## Your goal
Copy out all the entries below, swapping "Identify the location of" for "Find the position of" wherever it occurs and keeping everything else the same.

########

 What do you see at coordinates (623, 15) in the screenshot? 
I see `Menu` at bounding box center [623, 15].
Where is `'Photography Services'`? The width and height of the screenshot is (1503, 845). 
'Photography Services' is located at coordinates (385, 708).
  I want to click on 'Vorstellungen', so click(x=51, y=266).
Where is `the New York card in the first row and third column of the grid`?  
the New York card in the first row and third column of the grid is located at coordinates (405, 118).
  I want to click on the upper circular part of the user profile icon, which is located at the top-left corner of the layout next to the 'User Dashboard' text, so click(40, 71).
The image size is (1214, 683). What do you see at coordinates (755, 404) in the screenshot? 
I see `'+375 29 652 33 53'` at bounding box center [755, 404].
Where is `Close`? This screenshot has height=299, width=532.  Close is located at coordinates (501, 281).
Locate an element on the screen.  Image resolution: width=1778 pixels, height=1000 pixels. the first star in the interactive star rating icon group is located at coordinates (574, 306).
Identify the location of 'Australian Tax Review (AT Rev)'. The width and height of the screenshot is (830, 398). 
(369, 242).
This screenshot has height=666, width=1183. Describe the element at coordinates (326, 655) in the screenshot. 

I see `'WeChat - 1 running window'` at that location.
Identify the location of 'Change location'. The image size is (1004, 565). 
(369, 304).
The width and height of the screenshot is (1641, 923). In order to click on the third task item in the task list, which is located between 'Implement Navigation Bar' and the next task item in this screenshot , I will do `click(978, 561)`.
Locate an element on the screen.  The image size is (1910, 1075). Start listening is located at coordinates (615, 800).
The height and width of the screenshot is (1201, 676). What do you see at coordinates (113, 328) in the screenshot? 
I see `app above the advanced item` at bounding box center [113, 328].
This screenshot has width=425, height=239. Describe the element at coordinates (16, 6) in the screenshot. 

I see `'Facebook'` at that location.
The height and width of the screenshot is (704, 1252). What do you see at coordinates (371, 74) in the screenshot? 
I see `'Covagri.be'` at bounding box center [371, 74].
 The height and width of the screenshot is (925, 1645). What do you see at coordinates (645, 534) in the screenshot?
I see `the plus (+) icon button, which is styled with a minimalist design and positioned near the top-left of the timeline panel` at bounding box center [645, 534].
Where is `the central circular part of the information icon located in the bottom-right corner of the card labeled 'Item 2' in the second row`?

########

## Problem solution
 What do you see at coordinates (623, 15) in the screenshot? 
I see `Menu` at bounding box center [623, 15].
Where is `'Photography Services'`? The width and height of the screenshot is (1503, 845). 
'Photography Services' is located at coordinates (385, 708).
  I want to click on 'Vorstellungen', so click(x=51, y=266).
Where is `the New York card in the first row and third column of the grid`?  
the New York card in the first row and third column of the grid is located at coordinates (405, 118).
  I want to click on the upper circular part of the user profile icon, which is located at the top-left corner of the layout next to the 'User Dashboard' text, so click(40, 71).
The image size is (1214, 683). What do you see at coordinates (755, 404) in the screenshot? 
I see `'+375 29 652 33 53'` at bounding box center [755, 404].
Where is `Close`? This screenshot has height=299, width=532.  Close is located at coordinates (501, 281).
Locate an element on the screen.  Image resolution: width=1778 pixels, height=1000 pixels. the first star in the interactive star rating icon group is located at coordinates (574, 306).
Find the position of 'Australian Tax Review (AT Rev)'. The width and height of the screenshot is (830, 398). 
(369, 242).
This screenshot has height=666, width=1183. Describe the element at coordinates (326, 655) in the screenshot. 

I see `'WeChat - 1 running window'` at that location.
Find the position of 'Change location'. The image size is (1004, 565). 
(369, 304).
The width and height of the screenshot is (1641, 923). In order to click on the third task item in the task list, which is located between 'Implement Navigation Bar' and the next task item in this screenshot , I will do `click(978, 561)`.
Locate an element on the screen.  The image size is (1910, 1075). Start listening is located at coordinates (615, 800).
The height and width of the screenshot is (1201, 676). What do you see at coordinates (113, 328) in the screenshot? 
I see `app above the advanced item` at bounding box center [113, 328].
This screenshot has width=425, height=239. Describe the element at coordinates (16, 6) in the screenshot. 

I see `'Facebook'` at that location.
The height and width of the screenshot is (704, 1252). What do you see at coordinates (371, 74) in the screenshot? 
I see `'Covagri.be'` at bounding box center [371, 74].
 The height and width of the screenshot is (925, 1645). What do you see at coordinates (645, 534) in the screenshot?
I see `the plus (+) icon button, which is styled with a minimalist design and positioned near the top-left of the timeline panel` at bounding box center [645, 534].
Where is `the central circular part of the information icon located in the bottom-right corner of the card labeled 'Item 2' in the second row`?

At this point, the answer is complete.